I feel I only have to explain the Anthony Davis selection, and that selection begins and ends with 30 points and 10 rebounds per game on a team that has no perimeter shooting and gainfully employs Solomon Hill and E'Twaun Moore. The other four players are locks, to me, because they are the top four MVP candidates.

Second Team

DeMar DeRozan
Isaiah Thomas
Kevin Durant
Giannis Antetokounmpo
Rudy Gobert

This immediately became tricky. Hairs were split and nits were picked. The two guards deserve to be recognized for the leaps they've taken in their respective games. Kevin Durant is the best player on the Warriors. Giannis Antetokounmpo has had a better season than Jimmy Butler and Paul George. But I gave the nod to Gobert over Karl-Anthony Towns and DeMarcus Cousins because the Frenchman is the best rim protector the NBA has seen in a few years. He's more effective than prime Dwight Howard, and if Kawhi Leonard wasn't a one-man windowless room, Gobert would be the Defensive Player of The Year.

Third Team

John Wall
Steph Curry
Draymond Green
Jimmy Butler
Karl-Anthony Towns

I thought about switching the second and third team guards. And I switched Butler and Antetokounmpo before the final draft of this post. Surprisingly, the guards were the easiest to choose of this team—no disrespect to Damian Lillard, Kyrie Irving, Kyle Lowry and Klay Thompson. After Westbrook and Harden, Wall and Curry are probably the next two best lead guards in the Association. I picked Towns over Cousins because both players had amazing seasons on losing teams, and Towns has been better than Boogie, especially after the All-Star break.

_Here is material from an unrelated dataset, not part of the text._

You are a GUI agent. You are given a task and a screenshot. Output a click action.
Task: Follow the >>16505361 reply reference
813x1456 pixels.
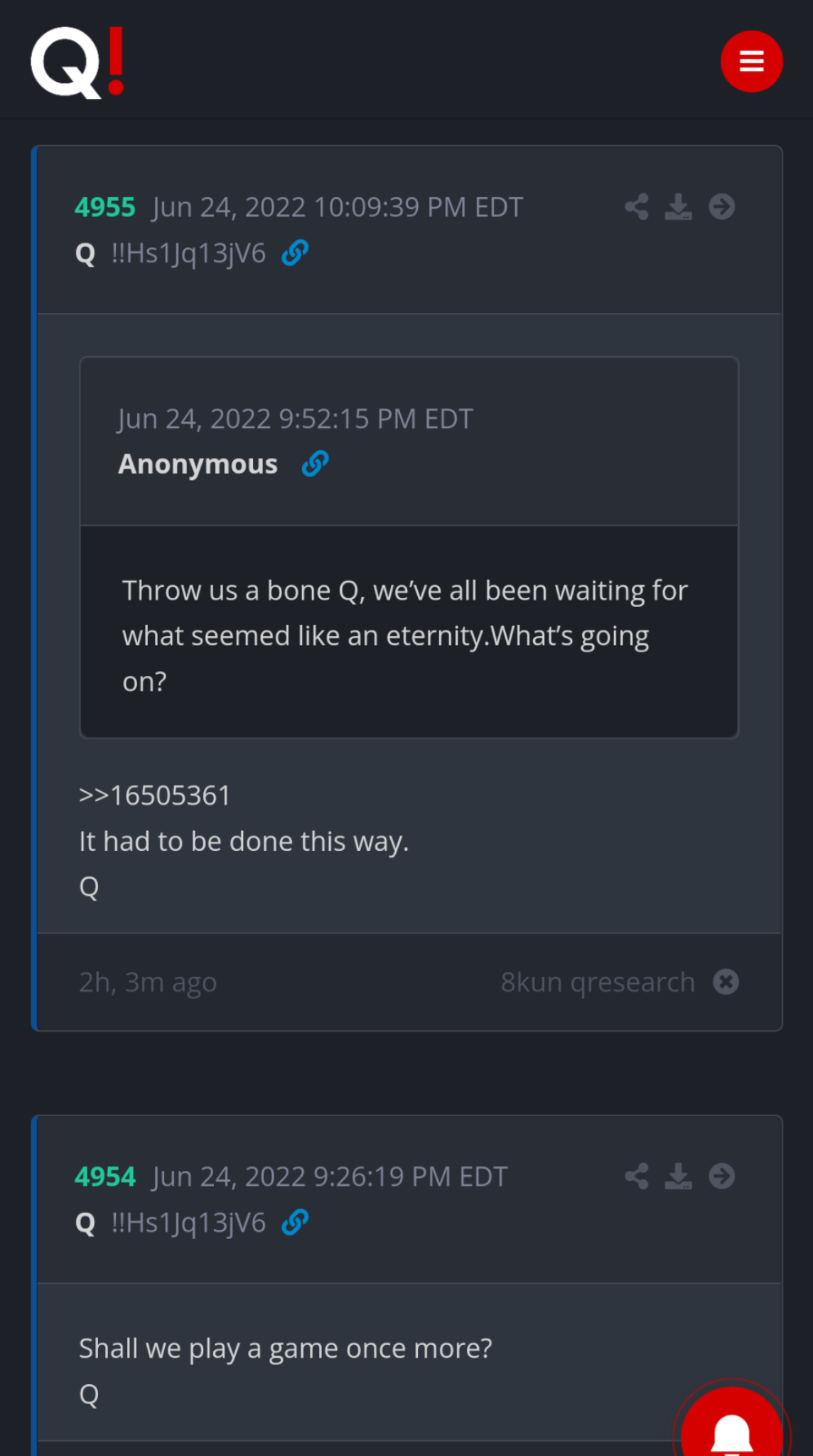click(x=154, y=796)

This regular season had quite a few of the game's best players finish with more than stellar individual years. This further complicates placing them in tiers because the mixture of better player and better season varies with each case. The reason John Wall is honored over Kyrie Irving differs from the reason why Kawhi is honored over Draymond Green.

I don't have the exact formula, but I do feel at the very least that every player mentioned has a legitimate reason to make any of the All-NBA teams. Have fun dissecting my picks in that comments. I look forward to tactful, logical discussion.

2 Replies to “Making Sense Of The All-NBA Teams”

  1. Feels like Gordon Hayward and Nikola Jokic should be on this list somewhere. Jokic had the 8th highest PER in the NBA this year and I still don't think Denver's any good. Tough choices but I mostly dig it. Well done.